— Start Passage to read —

The stuff I predicted just hasn't happened yet

Hey, it works for climatistas.  The Manhattan Contrarian, noting with dismay the Democrat assumption that government spending is economically expansionary, takes on an economist whose career was marked by nothing more strongly than the failure of every prediction he ever made.  But his equations were great.
"When this war [World War II] comes to an end, more than one out of every two workers will depend directly or indirectly upon military orders. We shall have some 10 million service men to throw on the labor market. We shall have to face a difficult reconversion period during which current goods cannot be produced and layoffs may be great. Nor will the technical necessity for reconversion necessarily generate much investment outlay in the critical period under discussion whatever its later potentialities. The final conclusion to be drawn from our experience at the end of the last war is inescapable--were the war to end suddenly within the next 6 months, were we again planning to wind up our war effort in the greatest haste, to demobilize our armed forces, to liquidate price controls, to shift from astronomical deficits to even the large deficits of the thirties--then there would be ushered in the greatest period of unemployment and industrial dislocation which any economy has ever faced.”

— End Passage to read —

Exercise description: Continue the blog post on the economist's failed predictions, picking up after the closing quotation mark.

— Start Excerpted data —

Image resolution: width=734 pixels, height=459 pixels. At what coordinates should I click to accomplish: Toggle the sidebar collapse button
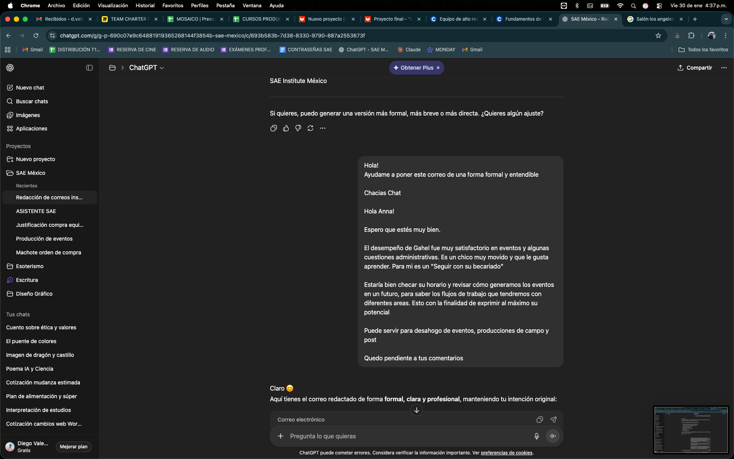(x=89, y=68)
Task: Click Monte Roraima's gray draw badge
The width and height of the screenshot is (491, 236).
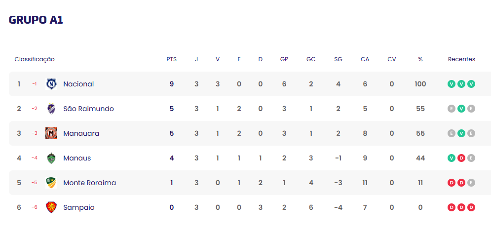Action: click(471, 183)
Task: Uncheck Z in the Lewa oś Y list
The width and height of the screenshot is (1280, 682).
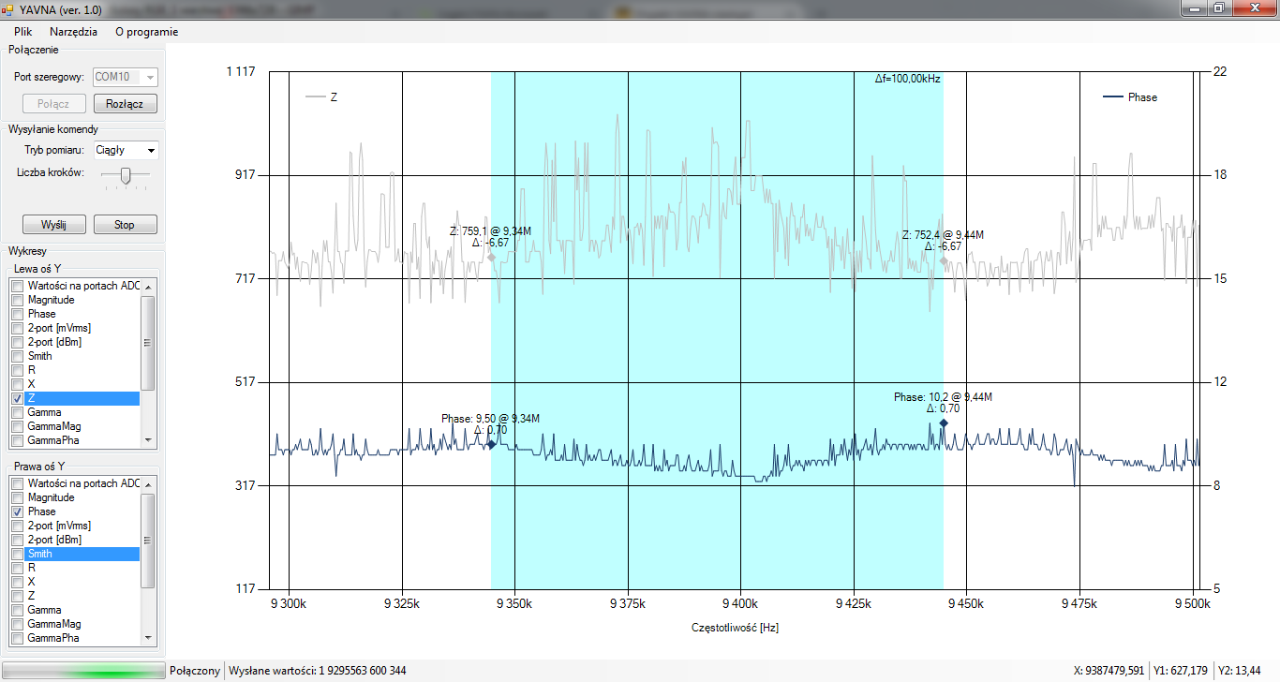Action: pos(17,398)
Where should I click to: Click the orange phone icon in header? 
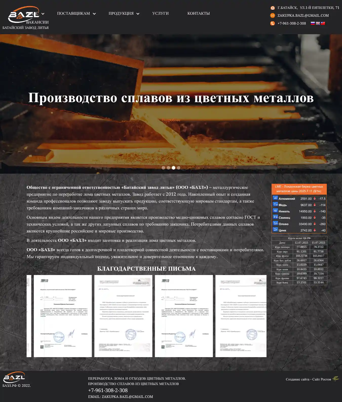point(272,23)
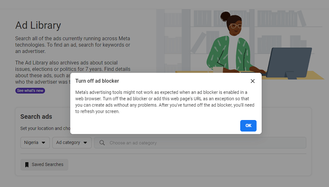Click the Ad Library page heading
The image size is (329, 187).
[38, 25]
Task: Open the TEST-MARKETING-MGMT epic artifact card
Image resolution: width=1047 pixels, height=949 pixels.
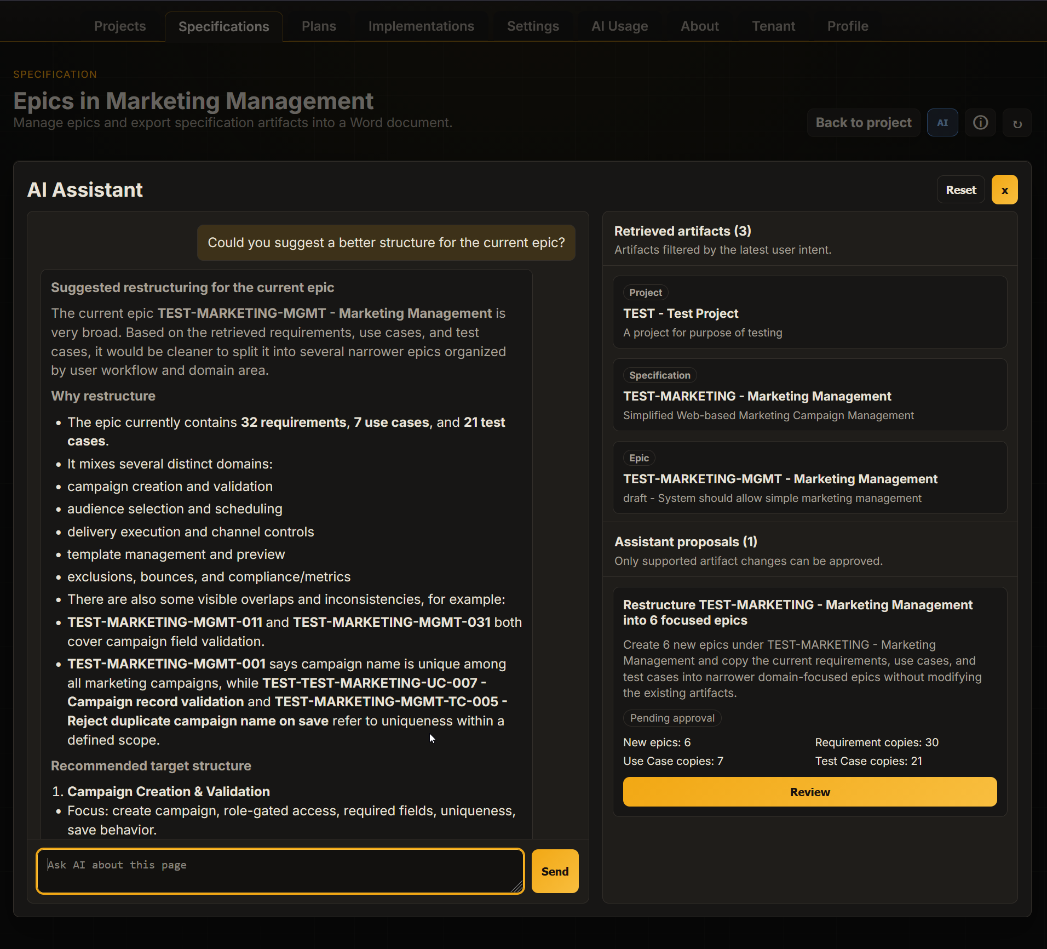Action: tap(810, 478)
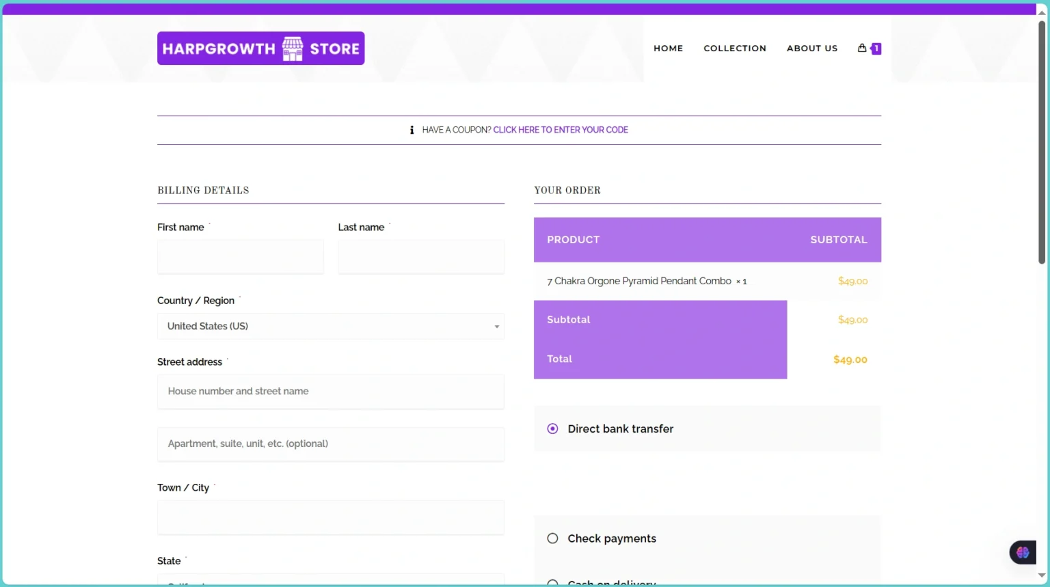This screenshot has width=1050, height=587.
Task: Click the cart item count badge
Action: coord(876,49)
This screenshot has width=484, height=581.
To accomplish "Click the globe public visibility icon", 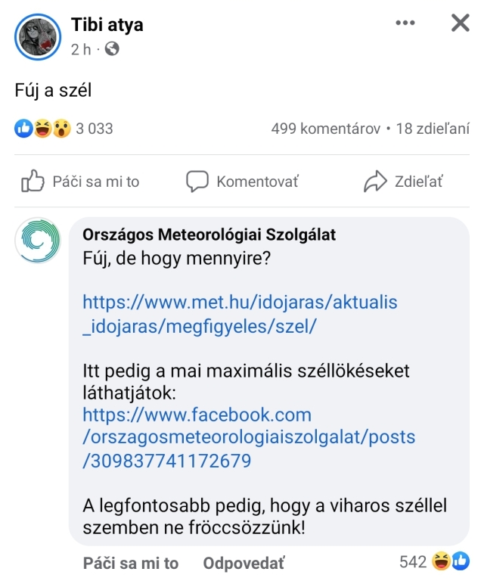I will (x=112, y=48).
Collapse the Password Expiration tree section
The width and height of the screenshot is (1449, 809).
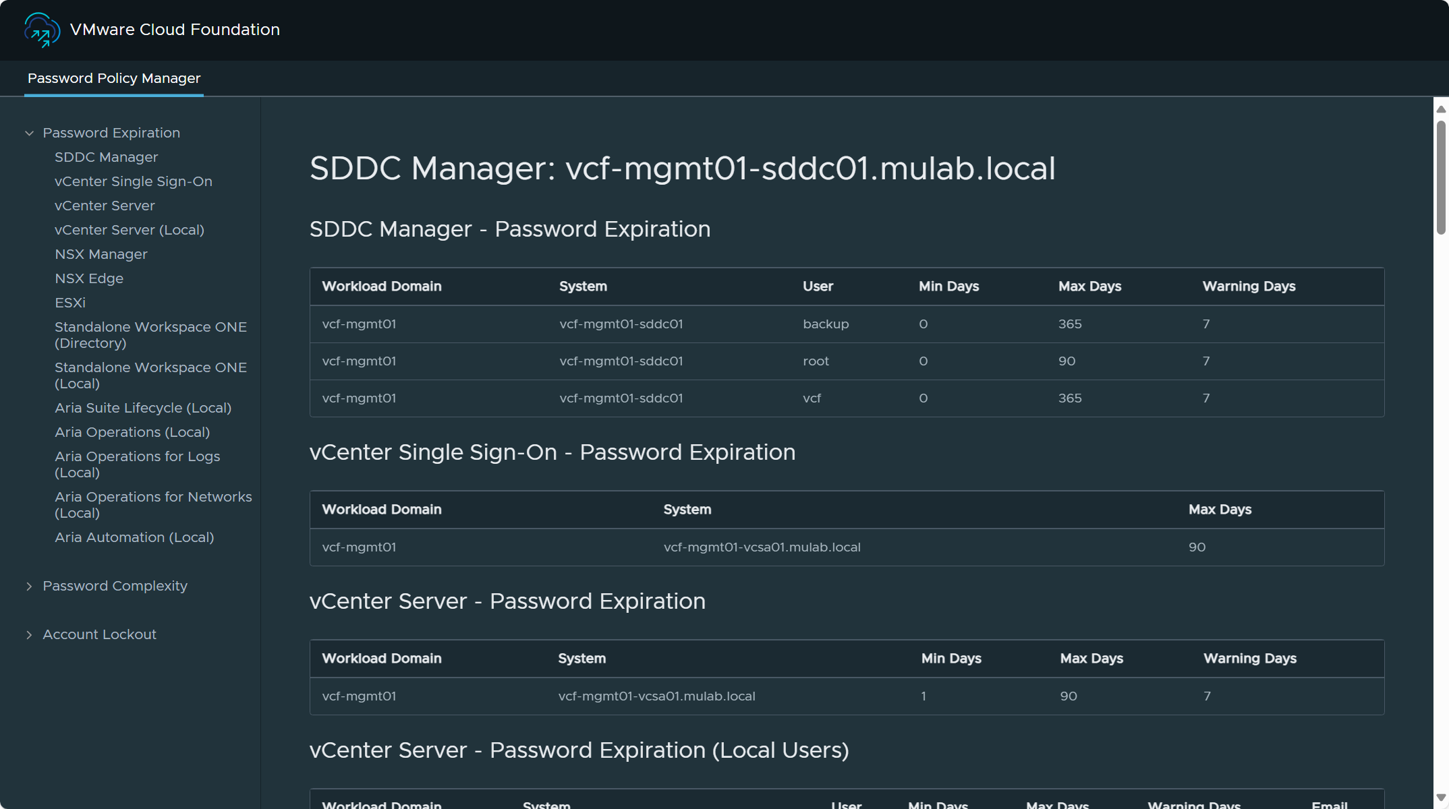point(29,133)
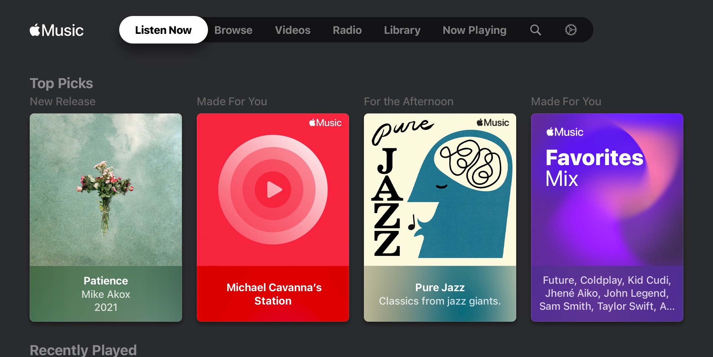
Task: Click the "Classics from jazz giants." caption
Action: point(440,301)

— End Excerpted data —

Response below:
In fact, after the war, government spending fell 61%, and the result was an economic boom. Economist David Henderson calls Samuelson’s prediction of a post-war depression the single most disastrously wrong economic prediction ever.

2 comments:

raven said...

Obviously it was Cash for Clunkers that saved us.
Break those windows, boys!

Dad spoke of running aircraft engines through the complete test cycle, fixing any problems, packing and crating them, and then running them over with a bulldozer. Contractual obligations, but the Gov did not want them any more. And supposedly all the cheap gov surplus was going to destroy manufacturing capacity.

Wasted effort is wasted effort.

Roy Lofquist said...

Economics for Dummies.

Lesson 1: How to spell "unexpectedly".
Lesson 2...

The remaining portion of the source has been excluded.